• **Your instructions**:
For each line below that contains the string "agent", copy that line.

(Saved entries)
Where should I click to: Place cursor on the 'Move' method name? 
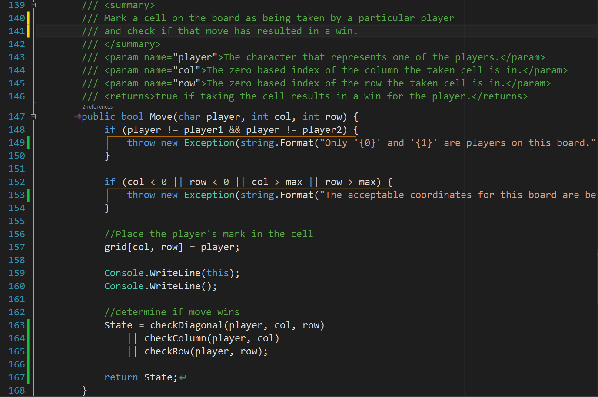coord(161,116)
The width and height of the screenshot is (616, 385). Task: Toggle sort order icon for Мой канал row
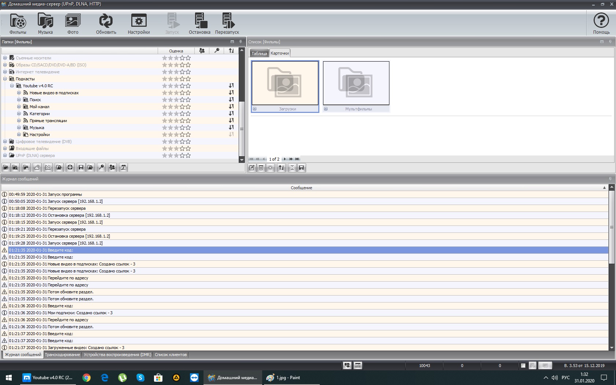tap(231, 107)
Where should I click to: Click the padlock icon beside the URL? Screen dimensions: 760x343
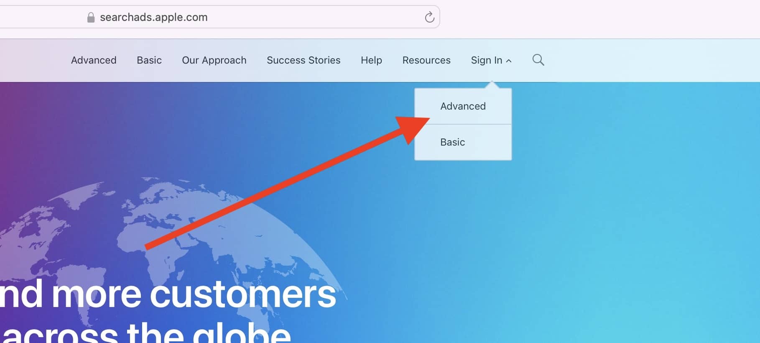pos(91,17)
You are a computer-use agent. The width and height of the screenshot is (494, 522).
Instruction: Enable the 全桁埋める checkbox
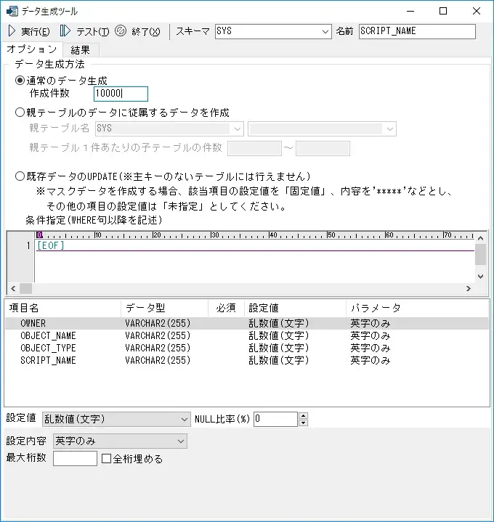(x=106, y=459)
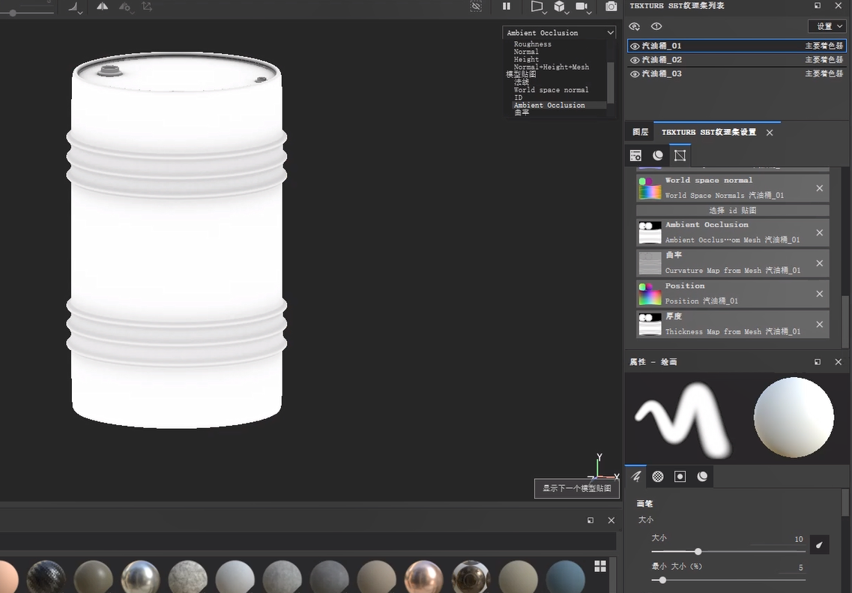852x593 pixels.
Task: Click the pen pressure icon beside size
Action: tap(819, 545)
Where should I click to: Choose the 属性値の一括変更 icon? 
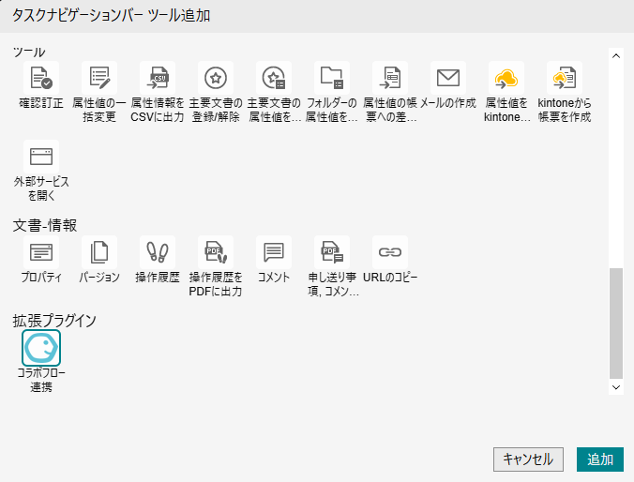tap(99, 78)
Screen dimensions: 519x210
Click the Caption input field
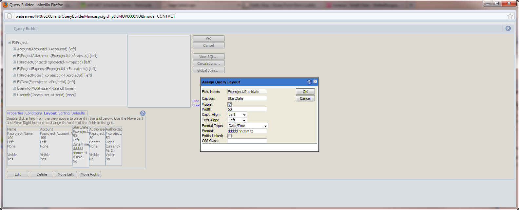tap(247, 98)
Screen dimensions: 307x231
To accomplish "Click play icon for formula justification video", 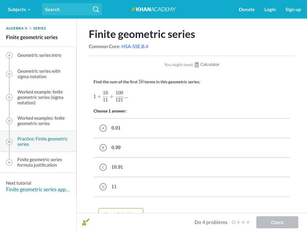I will (9, 162).
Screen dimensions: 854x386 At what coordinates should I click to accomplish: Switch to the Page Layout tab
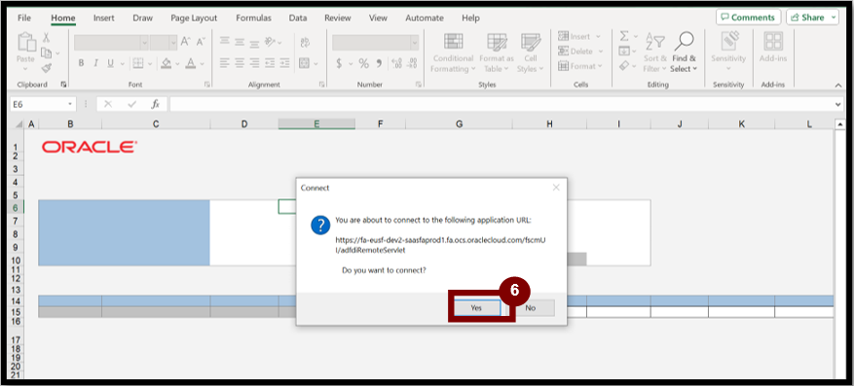tap(194, 18)
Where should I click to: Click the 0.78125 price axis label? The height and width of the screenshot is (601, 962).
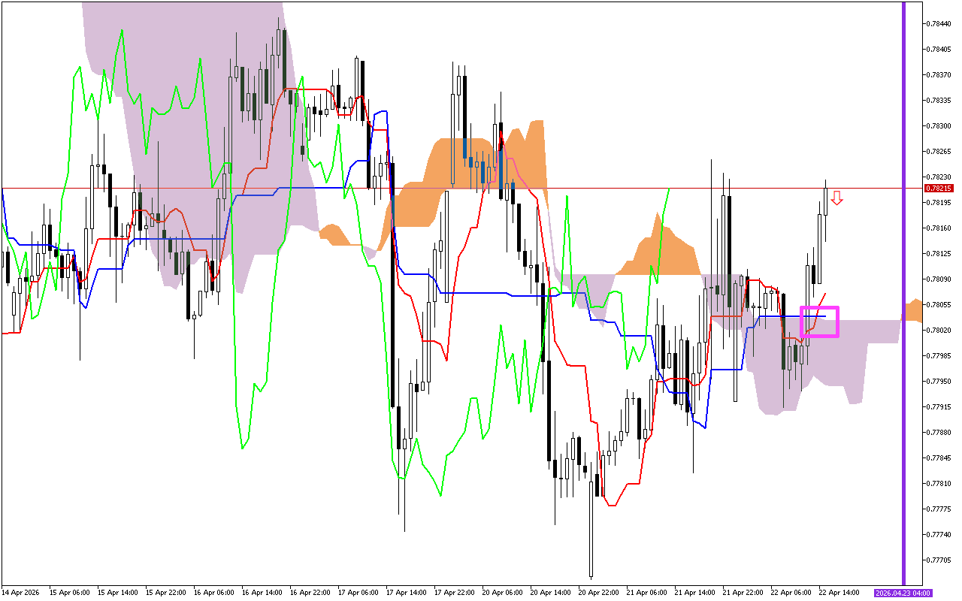(936, 253)
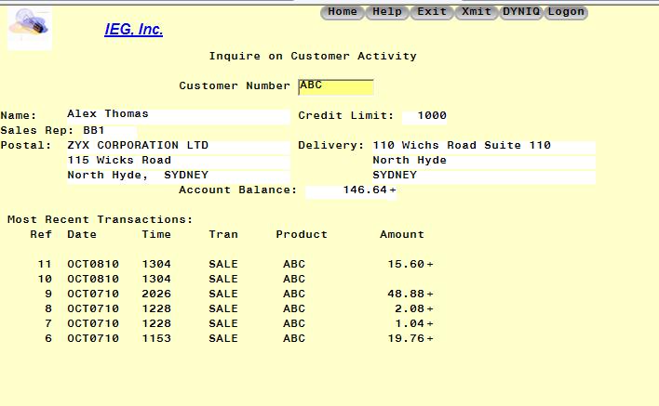Focus the Customer Number input field
Screen dimensions: 659x406
click(x=335, y=86)

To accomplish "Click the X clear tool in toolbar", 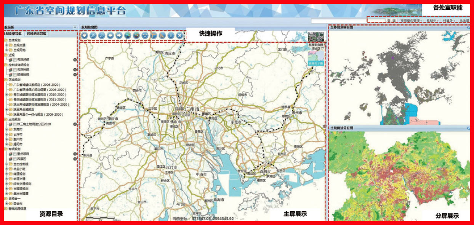I will click(x=179, y=35).
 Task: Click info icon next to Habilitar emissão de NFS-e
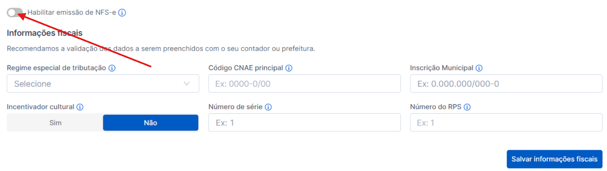[x=122, y=13]
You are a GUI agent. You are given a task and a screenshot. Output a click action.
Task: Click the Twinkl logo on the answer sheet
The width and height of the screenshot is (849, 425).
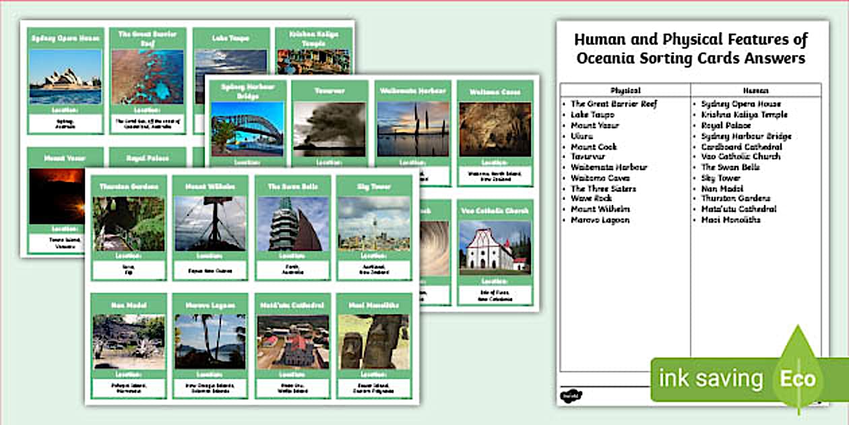coord(570,397)
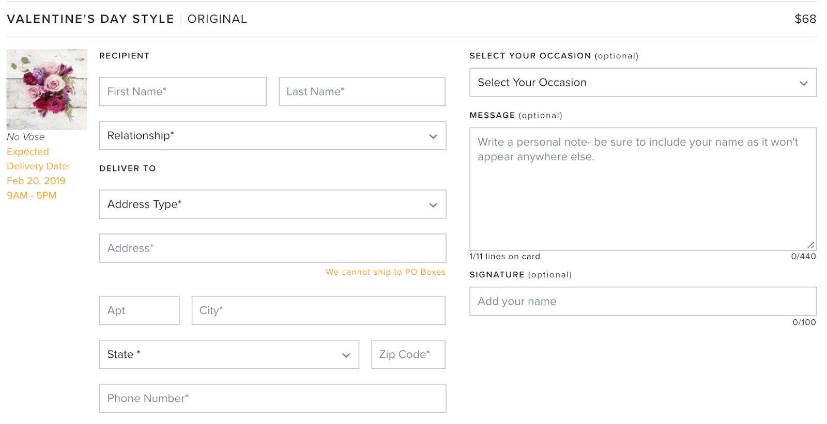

• **Result of this exercise**:
You are a computer-use agent. The width and height of the screenshot is (494, 522).
You are a GUI agent. You are given a task and a screenshot. Output a click action.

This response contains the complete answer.